#### Teks Pilihan ####
Headlines News :
Home » » SMP Lamaholot Boto Minta Dinegrikan

SMP Lamaholot Boto Minta Dinegrikan

Written By ansel-boto.blogspot.com on Thursday, November 15, 2007 | 10:05 AM

SEKOLAH Menengah Pertama (SMP) Lamaholot Boto, Kecamatan Nagawutun, Kabupaten Lembata, NTT sudah berusia 46 tahun. Kini, pihak Yayasan Pendidikan Lamaholot tak mampu lagi membiayai dan meminta Pemerintah Kabupaten Lembata menegrikannya demi pendidikan anak-anak.

Menurut Ketua Yayasan Pendidikan Lamaholot Boto, Hendrikus Galot Pukan, sekolah swasta itu berdiri tahun 1960. Kehadiran sekolah yang terletak di bawah lereng Gunung Labalekan itu merupakan keinginan seluruh masyarakat akan pentingnya pendidikan.
#### Data yang Disediakan ####
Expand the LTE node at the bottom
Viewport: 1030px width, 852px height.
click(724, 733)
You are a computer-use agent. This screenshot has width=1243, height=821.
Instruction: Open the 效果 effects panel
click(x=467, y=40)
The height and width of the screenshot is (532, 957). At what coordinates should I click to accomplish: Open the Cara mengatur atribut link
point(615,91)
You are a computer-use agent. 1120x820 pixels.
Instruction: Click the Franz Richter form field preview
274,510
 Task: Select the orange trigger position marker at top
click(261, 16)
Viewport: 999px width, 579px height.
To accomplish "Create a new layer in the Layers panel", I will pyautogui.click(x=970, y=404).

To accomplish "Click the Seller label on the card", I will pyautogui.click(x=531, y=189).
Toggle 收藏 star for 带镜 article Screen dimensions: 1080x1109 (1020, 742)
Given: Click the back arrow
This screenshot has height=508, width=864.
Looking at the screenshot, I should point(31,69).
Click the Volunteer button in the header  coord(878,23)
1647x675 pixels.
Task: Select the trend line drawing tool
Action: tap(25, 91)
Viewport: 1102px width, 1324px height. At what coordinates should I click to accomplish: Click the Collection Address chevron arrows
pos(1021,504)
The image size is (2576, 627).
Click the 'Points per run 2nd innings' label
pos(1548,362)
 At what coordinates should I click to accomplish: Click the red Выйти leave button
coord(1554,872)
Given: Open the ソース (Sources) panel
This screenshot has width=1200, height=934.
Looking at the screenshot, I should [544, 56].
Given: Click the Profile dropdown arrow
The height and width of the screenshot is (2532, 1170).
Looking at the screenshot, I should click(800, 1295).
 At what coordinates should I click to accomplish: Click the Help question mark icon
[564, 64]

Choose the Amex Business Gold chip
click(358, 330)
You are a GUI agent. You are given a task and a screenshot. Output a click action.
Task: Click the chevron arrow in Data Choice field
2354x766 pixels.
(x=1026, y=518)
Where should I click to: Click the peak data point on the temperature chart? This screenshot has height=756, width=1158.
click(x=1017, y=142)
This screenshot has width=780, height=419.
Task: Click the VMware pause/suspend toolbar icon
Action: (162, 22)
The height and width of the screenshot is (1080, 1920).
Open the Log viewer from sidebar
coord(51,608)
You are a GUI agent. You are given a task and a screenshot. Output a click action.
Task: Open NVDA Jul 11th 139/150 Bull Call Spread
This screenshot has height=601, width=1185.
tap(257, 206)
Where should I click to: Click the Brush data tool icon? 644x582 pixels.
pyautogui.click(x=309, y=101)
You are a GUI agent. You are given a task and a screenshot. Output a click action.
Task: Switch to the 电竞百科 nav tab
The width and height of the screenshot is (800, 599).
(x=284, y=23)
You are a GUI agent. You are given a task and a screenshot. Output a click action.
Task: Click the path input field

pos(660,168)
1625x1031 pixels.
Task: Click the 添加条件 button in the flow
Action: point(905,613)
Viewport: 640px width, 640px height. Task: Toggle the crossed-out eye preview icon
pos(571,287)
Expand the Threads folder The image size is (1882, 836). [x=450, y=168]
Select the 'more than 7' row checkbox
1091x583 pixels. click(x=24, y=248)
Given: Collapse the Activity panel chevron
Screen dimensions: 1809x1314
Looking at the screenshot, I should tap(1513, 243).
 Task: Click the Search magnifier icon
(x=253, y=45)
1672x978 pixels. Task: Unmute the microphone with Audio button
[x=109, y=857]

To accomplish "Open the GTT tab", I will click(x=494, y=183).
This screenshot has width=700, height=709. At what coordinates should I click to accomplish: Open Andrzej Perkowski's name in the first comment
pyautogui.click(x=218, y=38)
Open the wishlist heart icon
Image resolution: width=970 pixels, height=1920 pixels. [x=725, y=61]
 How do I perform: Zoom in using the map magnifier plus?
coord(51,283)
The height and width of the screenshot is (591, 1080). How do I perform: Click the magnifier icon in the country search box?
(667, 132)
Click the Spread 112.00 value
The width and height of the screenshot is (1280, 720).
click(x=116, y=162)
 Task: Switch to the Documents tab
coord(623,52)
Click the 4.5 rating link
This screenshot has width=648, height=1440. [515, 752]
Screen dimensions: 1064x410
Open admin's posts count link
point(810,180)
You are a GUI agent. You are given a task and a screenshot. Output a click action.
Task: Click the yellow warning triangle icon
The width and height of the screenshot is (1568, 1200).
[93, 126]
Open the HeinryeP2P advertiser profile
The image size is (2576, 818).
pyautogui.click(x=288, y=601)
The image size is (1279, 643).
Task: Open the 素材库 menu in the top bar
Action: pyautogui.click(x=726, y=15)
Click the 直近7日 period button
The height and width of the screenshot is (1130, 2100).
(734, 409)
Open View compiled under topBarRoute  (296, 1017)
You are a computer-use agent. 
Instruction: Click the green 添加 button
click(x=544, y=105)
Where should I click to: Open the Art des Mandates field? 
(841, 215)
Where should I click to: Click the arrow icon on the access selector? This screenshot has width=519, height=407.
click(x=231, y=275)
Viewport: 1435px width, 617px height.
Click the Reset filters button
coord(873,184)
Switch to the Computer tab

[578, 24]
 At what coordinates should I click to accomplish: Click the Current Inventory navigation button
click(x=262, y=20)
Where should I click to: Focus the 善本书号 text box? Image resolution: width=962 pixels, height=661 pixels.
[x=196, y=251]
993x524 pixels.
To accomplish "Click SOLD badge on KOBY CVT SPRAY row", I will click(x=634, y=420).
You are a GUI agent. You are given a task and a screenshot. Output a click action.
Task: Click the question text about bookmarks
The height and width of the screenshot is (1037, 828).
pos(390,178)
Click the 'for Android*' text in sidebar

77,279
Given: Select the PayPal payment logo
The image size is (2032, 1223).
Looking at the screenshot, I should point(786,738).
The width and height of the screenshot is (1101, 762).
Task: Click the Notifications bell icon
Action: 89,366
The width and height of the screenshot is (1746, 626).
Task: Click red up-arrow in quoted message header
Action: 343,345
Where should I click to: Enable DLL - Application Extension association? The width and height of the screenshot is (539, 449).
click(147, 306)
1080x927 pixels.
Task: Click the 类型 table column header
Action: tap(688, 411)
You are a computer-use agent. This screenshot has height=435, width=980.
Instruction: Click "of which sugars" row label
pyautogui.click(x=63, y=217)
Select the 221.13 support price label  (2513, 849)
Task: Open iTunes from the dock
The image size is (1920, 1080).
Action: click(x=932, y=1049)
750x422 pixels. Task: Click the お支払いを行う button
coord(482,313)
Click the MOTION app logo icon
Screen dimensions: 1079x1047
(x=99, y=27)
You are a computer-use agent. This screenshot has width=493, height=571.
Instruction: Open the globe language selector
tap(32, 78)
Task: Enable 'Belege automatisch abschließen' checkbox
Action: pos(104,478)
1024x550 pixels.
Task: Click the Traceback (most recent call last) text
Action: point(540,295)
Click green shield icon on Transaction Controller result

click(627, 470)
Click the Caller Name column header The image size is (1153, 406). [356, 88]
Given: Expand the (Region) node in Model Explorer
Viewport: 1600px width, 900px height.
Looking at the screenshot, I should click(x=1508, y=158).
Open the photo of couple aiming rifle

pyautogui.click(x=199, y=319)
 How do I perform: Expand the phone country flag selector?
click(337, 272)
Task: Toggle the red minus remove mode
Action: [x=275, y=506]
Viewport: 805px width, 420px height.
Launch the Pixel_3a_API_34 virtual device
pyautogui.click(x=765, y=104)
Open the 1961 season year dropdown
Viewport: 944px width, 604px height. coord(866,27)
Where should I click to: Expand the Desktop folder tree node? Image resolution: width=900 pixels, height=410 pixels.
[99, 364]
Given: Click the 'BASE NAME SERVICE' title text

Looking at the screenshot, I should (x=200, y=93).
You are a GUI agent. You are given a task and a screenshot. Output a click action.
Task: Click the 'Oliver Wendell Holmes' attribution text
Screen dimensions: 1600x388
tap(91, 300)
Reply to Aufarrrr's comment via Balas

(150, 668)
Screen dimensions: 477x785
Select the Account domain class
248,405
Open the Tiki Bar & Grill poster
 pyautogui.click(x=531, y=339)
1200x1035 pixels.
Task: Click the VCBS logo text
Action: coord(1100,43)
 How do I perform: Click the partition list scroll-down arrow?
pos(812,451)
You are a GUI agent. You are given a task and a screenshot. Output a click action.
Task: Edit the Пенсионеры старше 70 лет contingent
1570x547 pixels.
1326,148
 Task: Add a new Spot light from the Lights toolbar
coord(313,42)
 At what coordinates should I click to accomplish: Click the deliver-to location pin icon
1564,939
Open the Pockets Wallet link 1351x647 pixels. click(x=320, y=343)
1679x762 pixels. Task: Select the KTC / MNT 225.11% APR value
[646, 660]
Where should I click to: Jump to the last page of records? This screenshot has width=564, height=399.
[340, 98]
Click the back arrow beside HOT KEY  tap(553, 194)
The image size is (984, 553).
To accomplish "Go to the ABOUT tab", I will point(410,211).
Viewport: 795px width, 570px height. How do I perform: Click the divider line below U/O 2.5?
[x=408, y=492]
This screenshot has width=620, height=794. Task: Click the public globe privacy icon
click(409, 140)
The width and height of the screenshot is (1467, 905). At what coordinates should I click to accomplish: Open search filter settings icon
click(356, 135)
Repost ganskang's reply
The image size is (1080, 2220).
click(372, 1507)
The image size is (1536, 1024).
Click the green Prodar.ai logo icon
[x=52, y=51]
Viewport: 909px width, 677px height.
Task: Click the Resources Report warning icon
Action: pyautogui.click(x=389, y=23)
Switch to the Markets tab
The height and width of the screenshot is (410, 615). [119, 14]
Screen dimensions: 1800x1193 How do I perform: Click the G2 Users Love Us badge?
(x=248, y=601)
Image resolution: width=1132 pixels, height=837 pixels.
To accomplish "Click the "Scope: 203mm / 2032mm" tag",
####
### Tujuan:
Lanjutkan berita tentang permintaan agar SMP Lamaholot Boto dinegerikan, dimulai setelah kalimat terakhir yang tercantum.

### Jawaban Latihan:
Keinginan itu pun disponsori tiga kepala kampung. Mereka adalah Gabriel Grosek Ketoj dari kampung Boto, Yohanis Bala Wuwur dari Belabaja, dan Karolus Kia Pukan dari Kluang. Tiga kampung itu yang akhirnya membentuk desa gaya baru bernama Labalimut. Kini tiga kampung itu dimekarkan menjadi Desa Labalimut dan Belabaja.

“Saat itu, ide masyarakat tiga kampung sederhana. Bahwa pendidikan menjadi garansi penciptaan sumber daya manusia (SDM) bagi kelangsungan pembangunan desa. Nah, bersama tiga sponsor tadi, mereka ingin mendirikan sekolah ini guna mendekatkan pelayanan pendidikan kepada anak-anak di desa,” jelas Hendrik Galot Pukan belum lama ini.

Menurut Hendrik yang juga bekas Kepala SMPL Boto, keinginan ini disambut baik masyarakat dan Pemerintah Kabupaten Flores Timur (saat itu). Awalnya, Pemkab Flotim dan utusan Vedapura/Keuskupan menjadi pengasuh sekolah ini. Karenanya, segala biaya sekolah saat itu ditanggung uskup berdasarkan surat keputusannya (SK) dikeluarkan pihak Vedapura.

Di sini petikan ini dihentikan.